[Collected data]
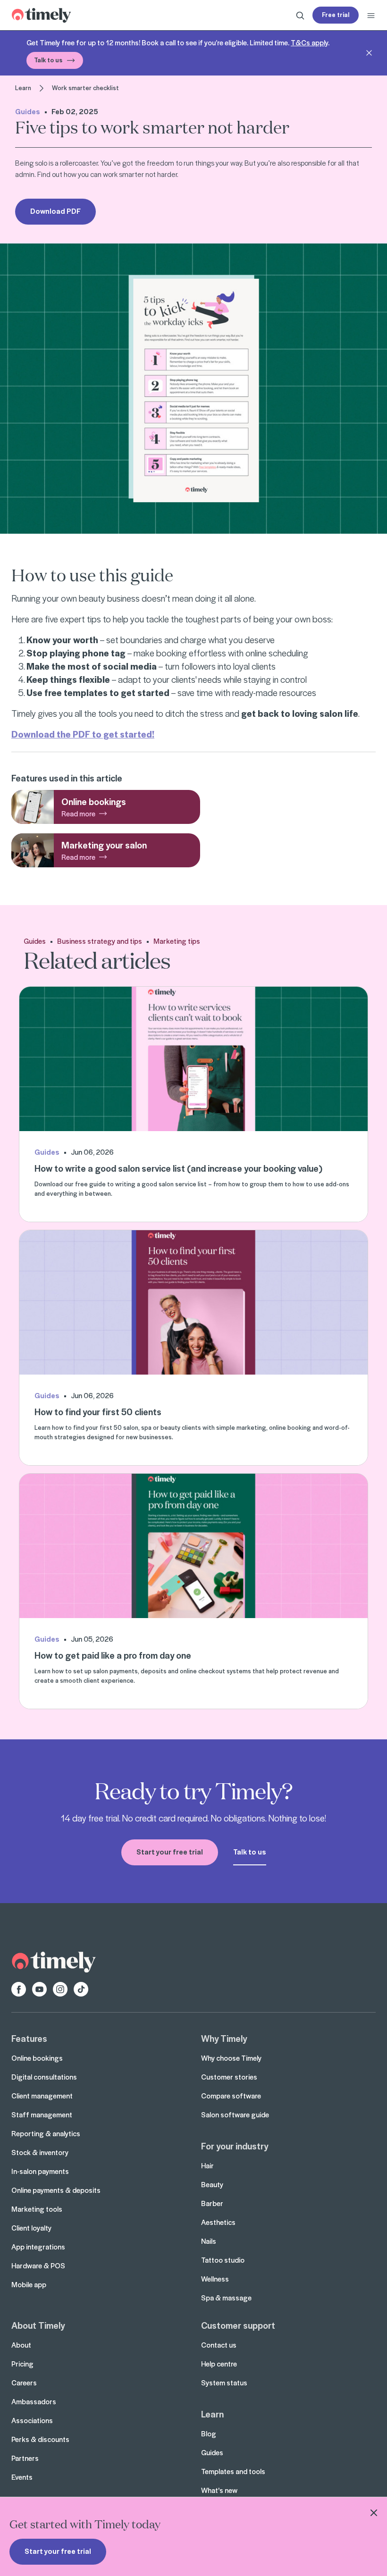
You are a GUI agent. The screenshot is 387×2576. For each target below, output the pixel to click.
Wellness (215, 2279)
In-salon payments (40, 2171)
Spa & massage (226, 2297)
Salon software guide (235, 2114)
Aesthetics (218, 2222)
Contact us (218, 2345)
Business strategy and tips (99, 941)
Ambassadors (33, 2401)
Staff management (41, 2114)
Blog (208, 2433)
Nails (208, 2241)
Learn (23, 87)
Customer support (238, 2325)
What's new (219, 2490)
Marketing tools (36, 2209)
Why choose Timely (231, 2058)
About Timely (38, 2325)
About (21, 2345)
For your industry (234, 2145)
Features (29, 2038)
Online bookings (37, 2058)
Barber (212, 2203)
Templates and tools (233, 2471)
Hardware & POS (38, 2265)
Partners (25, 2458)
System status (224, 2382)
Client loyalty (31, 2228)
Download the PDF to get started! (82, 733)
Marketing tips (176, 941)
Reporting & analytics (45, 2133)
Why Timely (224, 2038)
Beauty (212, 2184)
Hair (207, 2165)
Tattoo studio (222, 2260)
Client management (42, 2095)
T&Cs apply (309, 42)
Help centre (219, 2363)
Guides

| Problem |
Throughout the data above, count the lines where the word "tools" occurs, and report that figure alone.

| Solution |
2